И вообще – два «больших человека», несомненных национальных лидера. Только Горький не стал для русского народа «махатмой», как не стал им Толстой. Скорее всего русским «махатмой» мог быть в начале двадцатого века святой и праведный отец Иоанн Кронштадтский, но революция смела все, что созидал этот человек. И наконец, как ни крути, по крайней мере на двадцать с лишним лет «махатмой» был признан Сталин.
К нему-то Горький и пришел.
Его возвращение в СССР было предопределено массой причин. Назовем некоторые.
Зададим неприятный, но неизбежный вопрос: на какие средства Горький жил за границей? лечился в лучших санаториях, снимал виллу в Италии, содержал многочисленную «семью» из родных и «приживальщиков»?
Месячный бюджет Горького в Италии составлял примерно 1000 долларов в месяц. Это много или мало? По нынешним «понятиям» – немного. Но не будем забывать о реальной стоимости доллара тогда и сегодня.
При этом значительная часть эмиграции жила даже не в бедности, а в нищете. Так жили Куприн, Цветаева или менее известная поэтесса Нина Петровская, проникновенные воспоминания которой о Брюсове все эмигрантские издания отказались печатать по сугубо цензурным соображениям: ведь Брюсов стал коммунистом.
Горький пишет М.Ф.Андреевой, служившей в советском Торгпредстве в Берлине: «Нина Ивановна Петровская <…> ныне умирает с голода, в буквальном, не преувеличенном смысле этого понятия. <…> Знает несколько языков. Не можешь ли ты дать ей какую-либо работу? Женщина, достойная помощи и внимания…»
Согласно заключенному в 1922 году (то есть уже в «эмиграции») Торгпредством РСФСР в Германии и Горьким договору сроком действия до 1927 года, то есть ровно на пять лет, писатель не имел права «ни сам, ни через других лиц издавать свои сочинения на русском языке, как в России, так и за границей», кроме как в Госиздате и через Торгпредство.
Ежемесячный гонорар, выплачиваемый Горькому из РСФСР за издание его собрания сочинений и других книг составлял 100 000 германских марок (свыше 320 долларов).
Финансовыми делами Горького в Госиздате вместе с М.Ф.Андреевой занимался будущий бессменный секретарь писателя П.П.Крючков, живший тогда за границей и с большим трудом «выбивавший» из России деньги Горького. М.Ф.Андреева в 1926 году писала: «К сожалению, П.П.абсолютно не имеет возможностей <…> добиться от Госиздата каких-либо отчетов. <…> Сердишься ты – напрасно. <…> Ты забыл, должно быть, условия и обстановку жизни в России?»

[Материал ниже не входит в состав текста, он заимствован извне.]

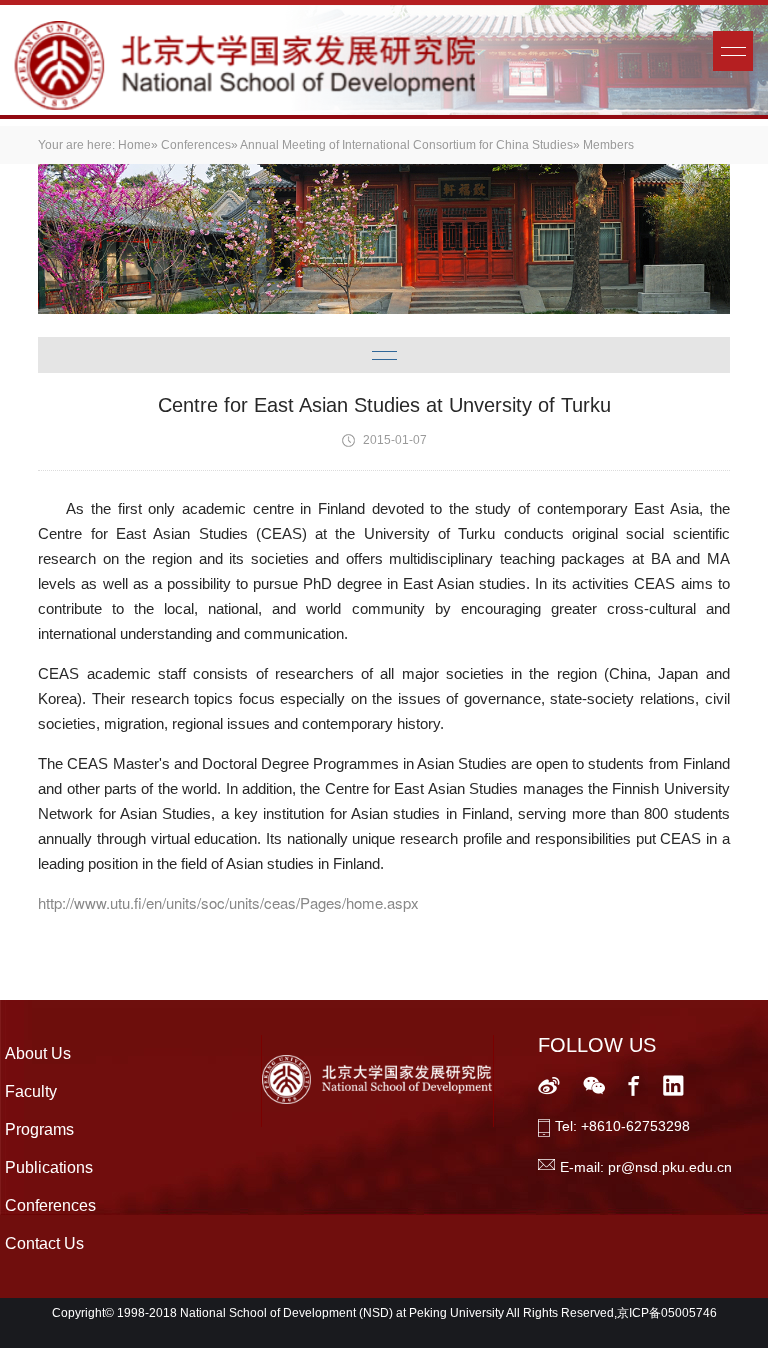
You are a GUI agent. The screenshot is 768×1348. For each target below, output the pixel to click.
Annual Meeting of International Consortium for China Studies (406, 145)
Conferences (196, 145)
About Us (38, 1053)
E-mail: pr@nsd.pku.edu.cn (646, 1167)
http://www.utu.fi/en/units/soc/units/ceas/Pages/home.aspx (228, 902)
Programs (39, 1129)
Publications (49, 1167)
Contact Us (44, 1243)
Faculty (31, 1091)
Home (134, 145)
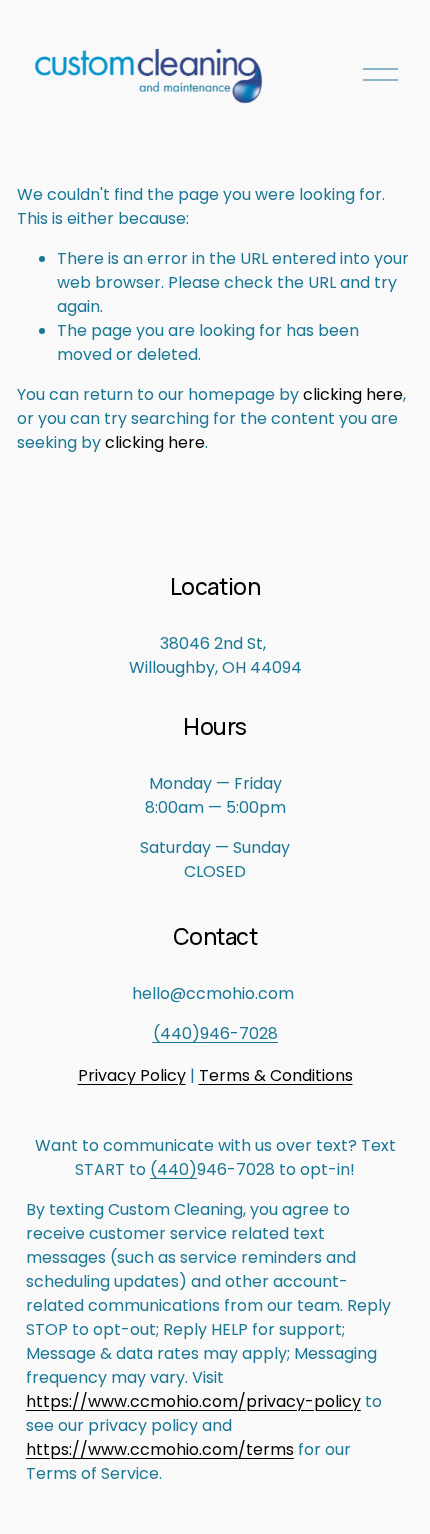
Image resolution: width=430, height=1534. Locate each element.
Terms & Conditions (276, 1075)
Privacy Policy (132, 1075)
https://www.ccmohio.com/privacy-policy (193, 1401)
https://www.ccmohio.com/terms (160, 1449)
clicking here (353, 394)
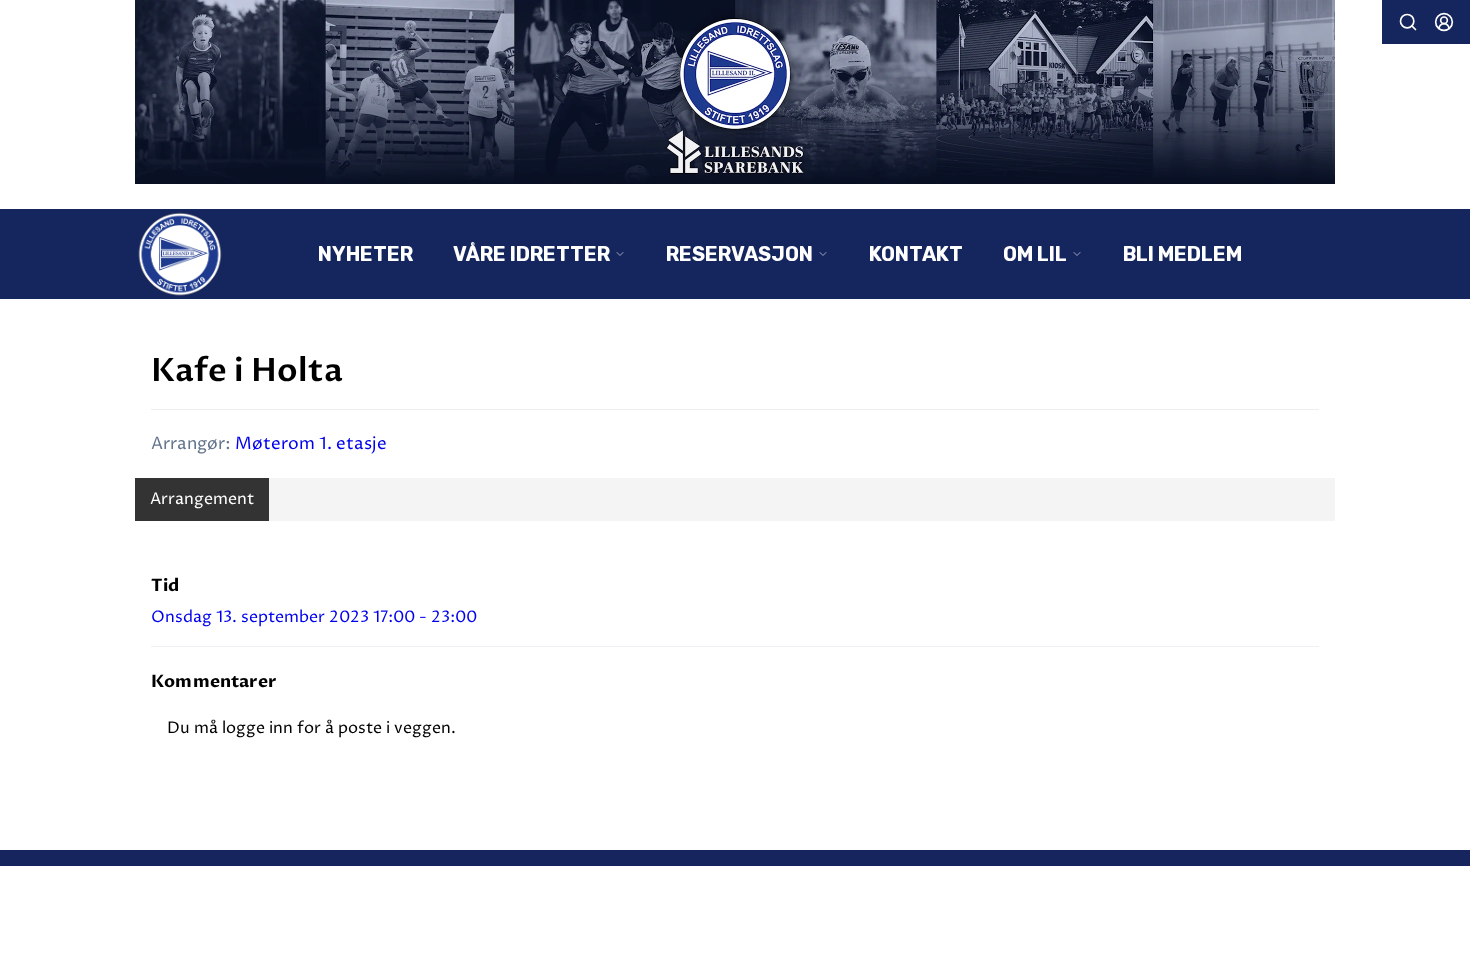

Последняя фраза гораздо интереснее путаных объяснений Андреевой о неразберихе, царящей в финансах Госиздата, которые мы опускаем. Еще любопытнее другая фраза из ее письма: «Вот будет П.П. в Москве, восстановит и заведет связи…»
Связи Горького с Москвой осуществлялись через П.П.Крючкова, М.Ф.Андрееву, Е.П.Пешкову, полпреда в Италии П.М.Керженцева и других людей. А вот отношения его с эмиграцией становились все хуже и хуже. Даже с Владиславом Ходасевичем, прожившим в «семье» Горького в Италии немало времени, он круто расходится. Тем более что рухнул их совместный издательский проект.
Издавая журнал «Беседа», Горький мечтал объединить все культурные силы Европы, русской эмиграции и советской метрополии. Журнал должен был издаваться в Германии, но распространяться в основном в России. Таким образом осуществлялся бы «мост» между заграницей и Россией. Молодые советские писатели имели бы возможность печататься за рубежом, а эмигрантов читали бы на родине. Такой замечательный проект.
Вероятно, получив неофициальное согласие из советской России, Горький на базе берлинского издательства «Эпоха» в 1923 году выпустил первый номер «Беседы». Работал он над ним со страстью и вдохновением. Сотрудниками, кроме Ходасевича, были А.Белый и В.Шкловский, научный раздел вел Б.Адлер. Список приглашенных в журнал имен впечатляет: Р.Роллан, Дж.Голсуорси, С.Цвейг; А.Ремизов, М.Осоргин, П.Муратов, Н.Берберова. Из советских – М.Пришвин, Л.Леонов, К.Федин, В.Каверин, Б.Пастернак.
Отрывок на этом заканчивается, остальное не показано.